EXERCISE BRIEF: Starting at the line that contains "For every named target in this 1074×2576" and ending at the line that contains "Privacy (358, 2297)", the lines below are to be given again exactly, with nothing added.

[Dataset excerpts]
- - - - -

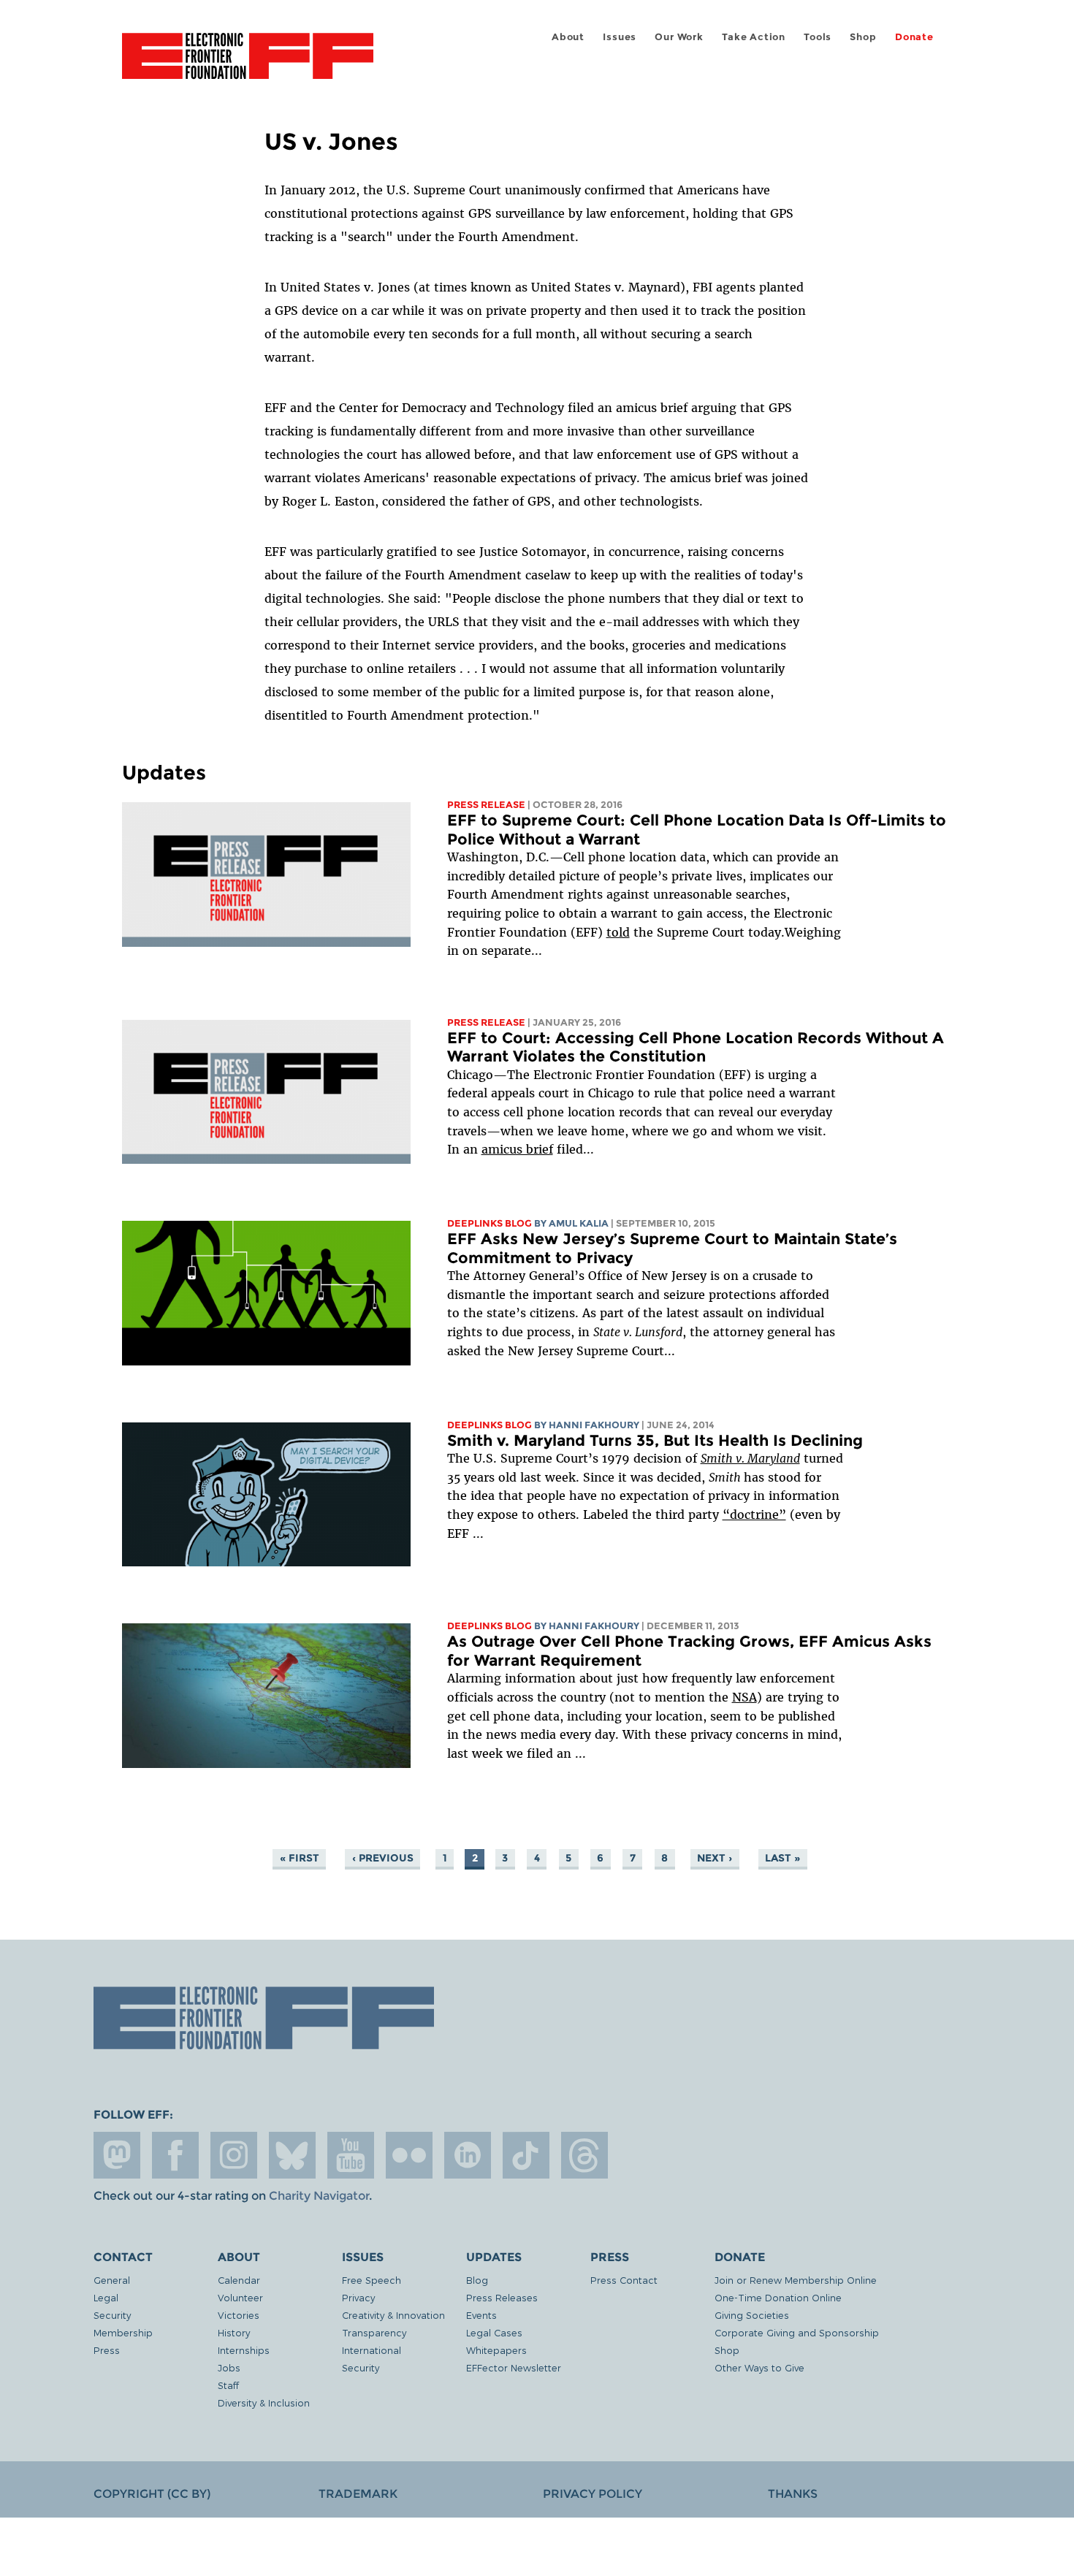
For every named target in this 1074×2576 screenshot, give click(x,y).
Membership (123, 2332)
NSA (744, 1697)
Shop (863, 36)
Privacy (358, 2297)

- - - - -

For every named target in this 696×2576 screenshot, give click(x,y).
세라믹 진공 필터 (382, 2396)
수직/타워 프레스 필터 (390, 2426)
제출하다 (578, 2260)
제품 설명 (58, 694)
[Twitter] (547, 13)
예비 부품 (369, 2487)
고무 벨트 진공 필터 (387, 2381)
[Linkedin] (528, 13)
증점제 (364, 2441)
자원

- - - - -

RESPONSE AREA:
For every named target in this 1074×2576 screenshot, give click(x,y).
Membership (123, 2332)
NSA (744, 1697)
Shop (863, 36)
Privacy (358, 2297)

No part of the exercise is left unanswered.